Le nouveau roman de Sylvain Prudhomme est une longue phrase, sans points. Comme si l’histoire racontée ne cessait de se poursuivre, de progresser dans les méandres d’une ponctuation toujours provisoire, jamais définitive, renouvelée, jusqu’au point d’interrogation final, un point d’horizon incertain.

La phrase naît au temps lointain de la colonisation et se faufile bien après l’indépendance sur les deux rives presque voisines de la Méditerranée. Sylvain Prudhomme évoque la colonisation, la guerre d’Algérie et ses lendemains, en France et en Algérie, avec finesse, force et audace. Avec originalité aussi. Il y a l’Histoire et il y a la vie des hommes, aussi misérable et modeste soit-elle. L’histoire ne retient que le rapport du maître à l’esclave. L’Histoire "avec sa grande hache" comme disait Perec. Un rapport de domination qui doit se terminer par la mort de l’un des deux. Ici, au temps de la colonisation, Bahi est au service de Malusci, le petit "indigène" et le grand colon : et bien ces deux là ne s’entretueront pas ! Ils s’aimeront tout au contraire et Malusci échappera plus d’une fois à la mort ! Trois fois miraculé au moins ! Malusci avait peut-être la baraka ? "Le cul borné de nouilles" ? Il bénéficiait aussi de la protection de quelques "amis". A l’heure où les autres Pieds Noirs partent, où les autres fermes de colons brûlent, le petit Bahi tentera de mettre en garde Malusci contre son "aveuglement", son "insouciance" ; en vain. Brutal et touchant à la fois, "rien ne me fera partir disait-il en me donnant une bourrade comme un père aurait dit à son fils, jamais je ne t’abandonnerai". Jusqu’au jour où plus personne ne pourra plus le protéger ; ni Bahi, ni son père ou son oncle, ni le cousin Mohamed ou Kacem, l’un des ouvriers préférés. Il n’y aura alors plus de choix : il devra partir ou mourir. Des années après, Malusci restait, lui, "exempt de reproches et de rancune" chez les Algériens du village, ce qui n’était pas le cas des autres colons.
Le narrateur de ce récit est le petit fils de Malusci. Il a décidé, après avoir lu deux lettres échangées entre son grand-père et un certain Bahi, de partir en Algérie, pour y retrouver l’auteur algérien de la réponse. Ils sont ensemble, à bord d’un antique camion, fidèle et encore gaillard. Ils sillonnent les routes de l’Oranie.

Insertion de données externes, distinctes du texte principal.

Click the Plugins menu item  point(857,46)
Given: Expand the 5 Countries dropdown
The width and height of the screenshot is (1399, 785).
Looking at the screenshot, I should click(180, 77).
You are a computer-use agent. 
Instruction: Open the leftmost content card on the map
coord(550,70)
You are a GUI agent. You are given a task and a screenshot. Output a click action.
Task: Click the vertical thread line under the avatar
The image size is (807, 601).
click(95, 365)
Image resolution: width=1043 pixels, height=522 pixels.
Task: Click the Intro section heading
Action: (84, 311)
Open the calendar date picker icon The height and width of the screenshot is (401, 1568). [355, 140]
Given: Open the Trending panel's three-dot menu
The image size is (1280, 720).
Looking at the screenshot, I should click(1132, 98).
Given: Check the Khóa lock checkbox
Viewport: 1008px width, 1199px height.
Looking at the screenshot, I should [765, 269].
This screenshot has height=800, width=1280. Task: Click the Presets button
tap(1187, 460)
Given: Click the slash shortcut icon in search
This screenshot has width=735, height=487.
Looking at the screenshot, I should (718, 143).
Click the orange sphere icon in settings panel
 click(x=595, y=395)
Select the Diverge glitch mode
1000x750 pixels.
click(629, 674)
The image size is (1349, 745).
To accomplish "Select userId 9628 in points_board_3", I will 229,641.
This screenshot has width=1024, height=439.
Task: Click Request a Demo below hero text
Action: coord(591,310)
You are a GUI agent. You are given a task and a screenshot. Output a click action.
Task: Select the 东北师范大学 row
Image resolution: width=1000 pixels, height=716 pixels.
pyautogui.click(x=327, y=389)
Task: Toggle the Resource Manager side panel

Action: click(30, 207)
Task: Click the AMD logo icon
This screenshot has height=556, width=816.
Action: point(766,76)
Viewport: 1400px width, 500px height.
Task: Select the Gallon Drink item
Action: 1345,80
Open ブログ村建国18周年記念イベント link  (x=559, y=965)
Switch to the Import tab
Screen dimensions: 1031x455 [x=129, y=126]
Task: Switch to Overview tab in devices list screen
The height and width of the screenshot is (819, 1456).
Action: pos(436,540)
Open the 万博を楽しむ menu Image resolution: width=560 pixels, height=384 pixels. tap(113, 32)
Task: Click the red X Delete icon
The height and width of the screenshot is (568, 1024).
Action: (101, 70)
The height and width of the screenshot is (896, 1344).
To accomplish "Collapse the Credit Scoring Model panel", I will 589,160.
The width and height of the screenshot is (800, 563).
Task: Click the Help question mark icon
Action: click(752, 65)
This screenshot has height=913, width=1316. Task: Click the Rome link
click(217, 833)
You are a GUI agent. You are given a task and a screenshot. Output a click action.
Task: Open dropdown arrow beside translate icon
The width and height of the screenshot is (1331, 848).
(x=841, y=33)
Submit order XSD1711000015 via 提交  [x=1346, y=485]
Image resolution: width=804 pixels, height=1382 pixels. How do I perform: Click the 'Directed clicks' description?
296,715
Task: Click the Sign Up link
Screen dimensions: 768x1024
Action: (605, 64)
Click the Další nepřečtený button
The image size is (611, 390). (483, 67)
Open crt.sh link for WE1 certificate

Le passé revient, sans nostalgie mais non sans émotion, dans une Algérie tout juste sortie d’une autre folie meurtrière où Bahi échappa lui-même à la mort.
Ils visitent les lieux chargés de mémoire, les champs traversés de fantômes, la plage de Terga ou La Fontaine-aux-gazelles près d’Arzew, la ferme qui tombe en ruine… Ah ! ce Bahi ! Quel magnifique personnage. Un alerte bonhomme de soixante dix ans à la philosophie paisible, hédoniste, libre de toute attache matérielle, libéré de toute colère, de tout ressentiment, de tout désir ou convoitise. Un être solaire, "dispensateur" de bonheur. Il s’est marié deux fois et deux fois il est père et chef de famille. Pourtant c’est par une troisième femme, une femme mariée, qu’il est "irradié" par l’amour. Bahi n’est jamais plus heureux qu’au volant de son camion, son "bon vieux porte bonheur" avec lequel, dès l’aube, il sillonne les routes autour de Témouchent et Oran.
Après cinquante sept ans de travail sans prendre une seule journée de repos, il décide de s’accorder un jour de congé, pour le petit fils de Malusci, pour l’amener à Oran, lui faire découvrir d’autres lieux, lui distiller d’autres souvenirs. Ce matin-là, il délaisse pour la première fois son camion à la stupeur de femmes, enfants et amis !
Cinquante ans après, l’ancien ouvrier, le presque fils, manifeste encore une sorte de fidélité à son ancien patron. Il tire fierté par exemple d’avoir toujours entretenu et tenu en état de marche le vieil Hanomag, le tracteur du colon Malusci.
Pendant ce temps, Malusci, vieillard "rabougri", retranché dans ses souvenirs et sa villa de Bandol, "emmuré dans sa tristesse", observe la mer à travers la baie vitrée, le regard et l’entendement embrumés par le sempiternel prêchi-prêcha colonialiste.
Pourtant, cinquante après la fin de la guerre, Malusci a écrit à Bahi. L’émotion, intense, appartient à cette génération. Elle restera leur à jamais. Sylvain Prudhomme restitue la force des souvenirs et les ambiguïtés de la nostalgie.

Mustapha Harzoune

Sylvain Prudhomme, Là, avait dit Bahi, Gallimard, L’Arbalète, 2012, 208 pages, 19,50€.